The Kentucky Irish American was an ethnic weekly newspaper in Louisville, Kentucky, which catered to Louisville's Irish community.

It was first published on July 4, 1898, founded by William M. Higgins. It was a four-page weekly. Higgins would run the paper until his death on June 9, 1925. He based it in the heavy-Irish neighborhood of Limerick at 319 Green Street, even after the Irish residents began moving away from Limerick to other parts of Louisville.
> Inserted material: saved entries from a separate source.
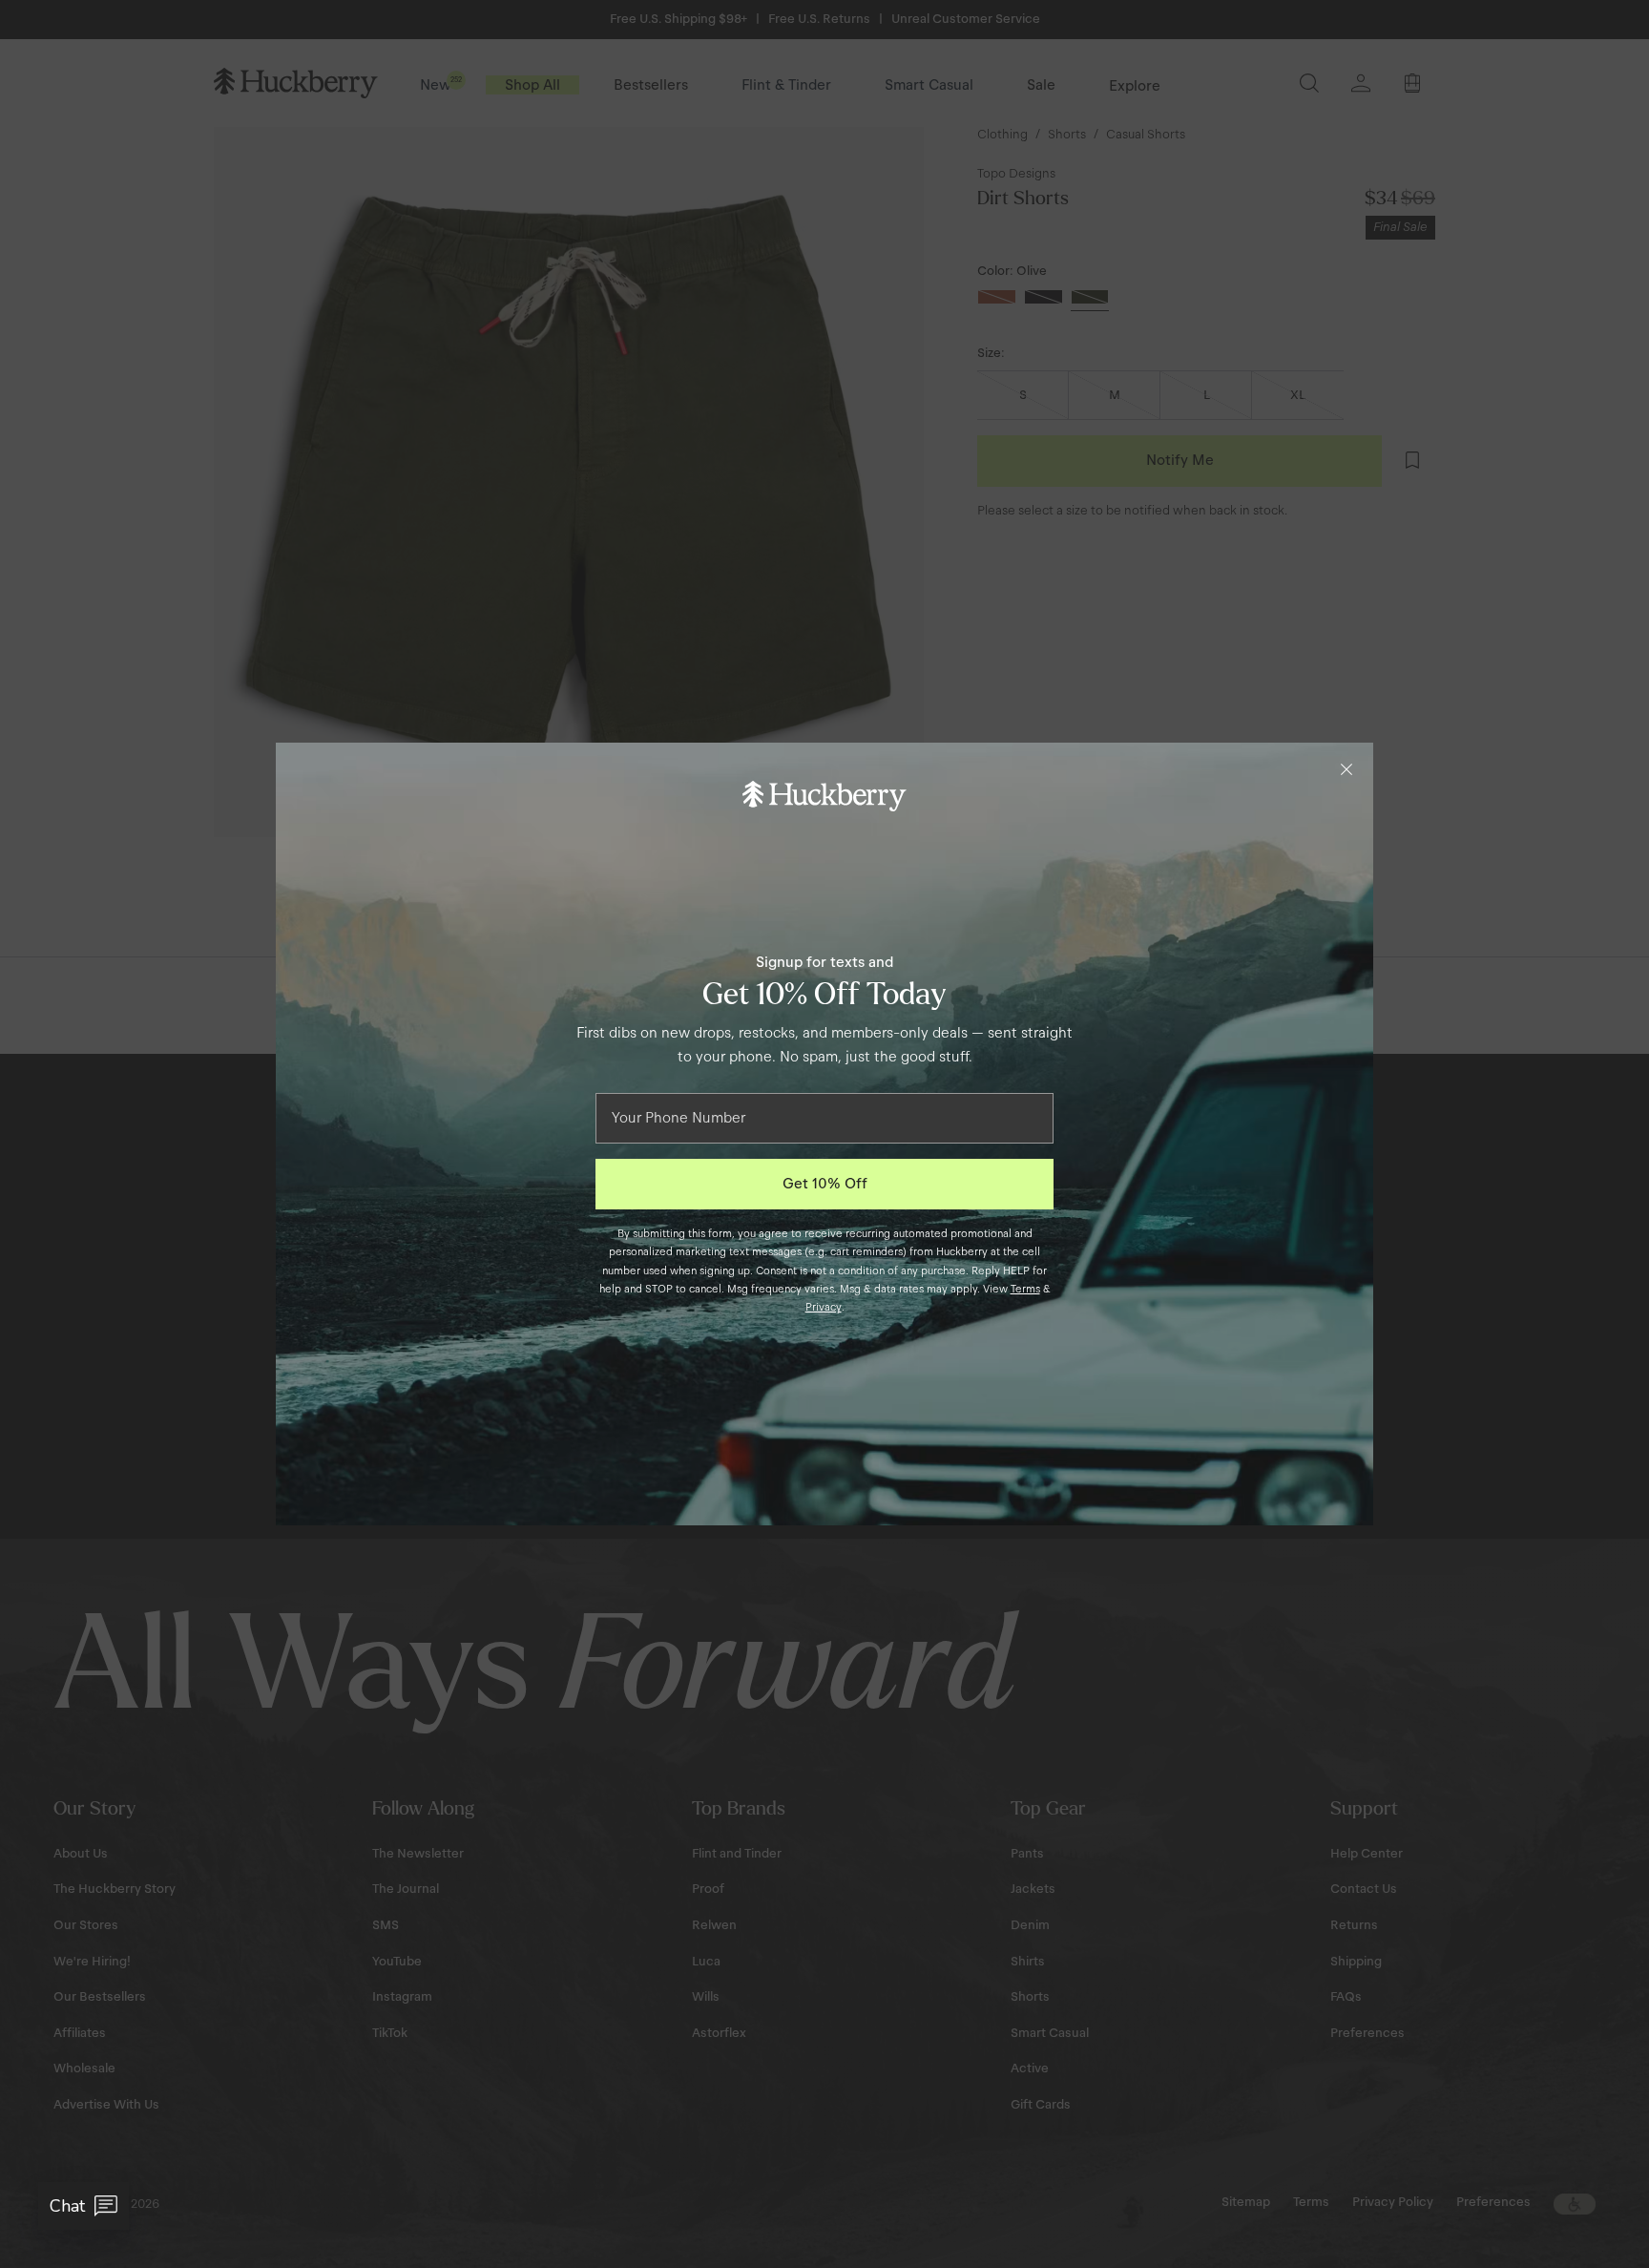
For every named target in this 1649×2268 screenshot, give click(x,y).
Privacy (823, 1306)
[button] (83, 2206)
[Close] (1346, 769)
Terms (1025, 1288)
The Kentucky Irish American was distinctly Irish, and would de facto serve the Catholic community of Louisville. After World War I and the creation of the Irish Free State in 1922, the paper turned to local affairs, specializing in shilling for the Democratic Party. During the 1920s it regularly defended its community from attacks by the second incarnation of the Ku Klux Klan. Other groups that the paper saw as enemies were Great Britain and the Republican Party. It railed against women's suffrage, Prohibition, and the League of Nations. After Al Smith lost the 1928 Presidential election, the newspaper's headline was "Bigotry Won the Day".

After Higgins' death, the Kentucky Irish American became a Barry family publication. John J. Berry was Higgins' first associate, working with him to begin the paper, and continuing it after Higgins' 1925 death. Berry's son, John Michael (Mike) Berry, ran it after John J.'s death in 1950 until the end of the paper's run. Mike's brothers and wife helped to publish it, and it was distributed by Mike's brother Joseph's children. It was during Barry's time that the annual Saint Patrick's Day edition would be printed with green ink. In 1934 Mike began a back-page sports section, which remained in the paper, save during the hiatus caused by World War II.

The 1930s saw the Kentucky Irish American regularly defend Franklin Delano Roosevelt's New Deal policies. During World War II the paper routinely published columns written by various Barry family members who were serving in the military. In the 1960s the paper routinely defended the New Frontier policies of John F. Kennedy and criticize The Courier-Journal and Kentucky governor A. B. Chandler. The paper saw wide distribution outside Louisville. Roosevelt and Harry Truman both subscribed to the paper, and the sportscaster Red Smith said that the Kentucky Irish American was "all the excuse a man needs for learning to read".

The newspaper's offices were moved from Limerick to Breckenridge Street in 1966, but interest in the paper still waned. The final issue was published on November 30, 1968. Mike Barry became a sports writer for The Louisville Times and commentated on sports for both WAVE television and radio. Following his death in 1992, he was inducted into the Kentucky Journalism Hall of Fame on April 10, 2000.

The University of Louisville has copies of almost all issues of the Kentucky Irish American, held on sixteen reels of microfilm due to the paper's fragility.